If you’re in the per-diem transient physical state that I was, you need—like most everything else foreseeable regarding strategy and tactics—to plan in advance (which I shamefacedly admit I had not). After all, why would I? “I don’t ever have short-notice emergency surgery or get into debilitating car wrecks. That only happens to other people; it’ll never happen to me.” Until it does….
And of course, the very day I’d “graduated” from a seven-round .380 to a six-round .45, I wound up in the middle of a confrontation between three large drunk males picking on a lone five-foot-nothing female. My feces magnet had apparently survived the surgery intact.
Did I really say “graduated” from a low-capacity .380 to a low-capacity .45? Yes, I really said that. It is what it is, and you can do only what you can do when your body is wrecked. In short, you make cake out of feces—because you have no other choice.

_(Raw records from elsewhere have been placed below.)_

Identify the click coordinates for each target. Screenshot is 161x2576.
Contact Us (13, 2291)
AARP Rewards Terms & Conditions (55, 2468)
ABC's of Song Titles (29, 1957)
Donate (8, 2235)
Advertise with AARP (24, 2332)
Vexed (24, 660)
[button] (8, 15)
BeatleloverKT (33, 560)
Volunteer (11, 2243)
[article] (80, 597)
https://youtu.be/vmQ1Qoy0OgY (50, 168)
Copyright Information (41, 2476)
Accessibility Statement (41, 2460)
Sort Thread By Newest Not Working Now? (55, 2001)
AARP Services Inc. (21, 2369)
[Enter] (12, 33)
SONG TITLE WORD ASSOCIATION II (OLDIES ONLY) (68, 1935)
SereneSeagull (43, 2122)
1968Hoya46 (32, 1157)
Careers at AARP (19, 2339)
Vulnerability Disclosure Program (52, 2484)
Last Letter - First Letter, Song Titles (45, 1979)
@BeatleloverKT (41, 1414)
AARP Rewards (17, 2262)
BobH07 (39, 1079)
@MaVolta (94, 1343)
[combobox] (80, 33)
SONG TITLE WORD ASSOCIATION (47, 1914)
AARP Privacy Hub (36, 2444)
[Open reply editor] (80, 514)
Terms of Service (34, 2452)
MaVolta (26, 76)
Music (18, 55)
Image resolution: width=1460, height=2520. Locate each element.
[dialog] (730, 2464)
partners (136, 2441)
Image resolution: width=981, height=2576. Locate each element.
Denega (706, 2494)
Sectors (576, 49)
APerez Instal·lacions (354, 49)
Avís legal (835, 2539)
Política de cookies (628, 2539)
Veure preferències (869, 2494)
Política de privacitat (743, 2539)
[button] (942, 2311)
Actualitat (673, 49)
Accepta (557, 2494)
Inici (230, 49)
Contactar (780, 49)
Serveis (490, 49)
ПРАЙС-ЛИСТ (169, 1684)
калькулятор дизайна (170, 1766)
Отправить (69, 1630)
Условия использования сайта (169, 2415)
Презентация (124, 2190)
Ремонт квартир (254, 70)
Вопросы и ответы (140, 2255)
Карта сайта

Two of the prerequisites for a gunfight are a gun and a quick drawstroke. From Day One of recovery, I at least had those two. Compared to my daily carry arsenal, did I feel partially disrobed with only a seven-round .380? Yes. Did I feel naked? Absolutely not.
Was it my first choice? Hell no—it was my only choice. Did I think it would get the job done? I don’t know. Here’s a suggestion: allow me to drain the .380 into you and let’s see if it works—because I’m damn sure not going to stand in front of your single-shot .22 at a country mile from the muzzle.
Moral of the story?
You can’t “what if” everything without going crazy, but there are some vagaries of life for which you can pre-plan. Due to circumstances, what you end up having to use may not be your first choice, but it will probably be a better option than a poke in the eye.
It’s not a matter of “no guts, no glory.” When your guts are stitched together, you’re not looking for glory—you’re merely pre-planning to try to avoid any additional physical damage.
Like the Stones sang, “You can’t always get what you want.”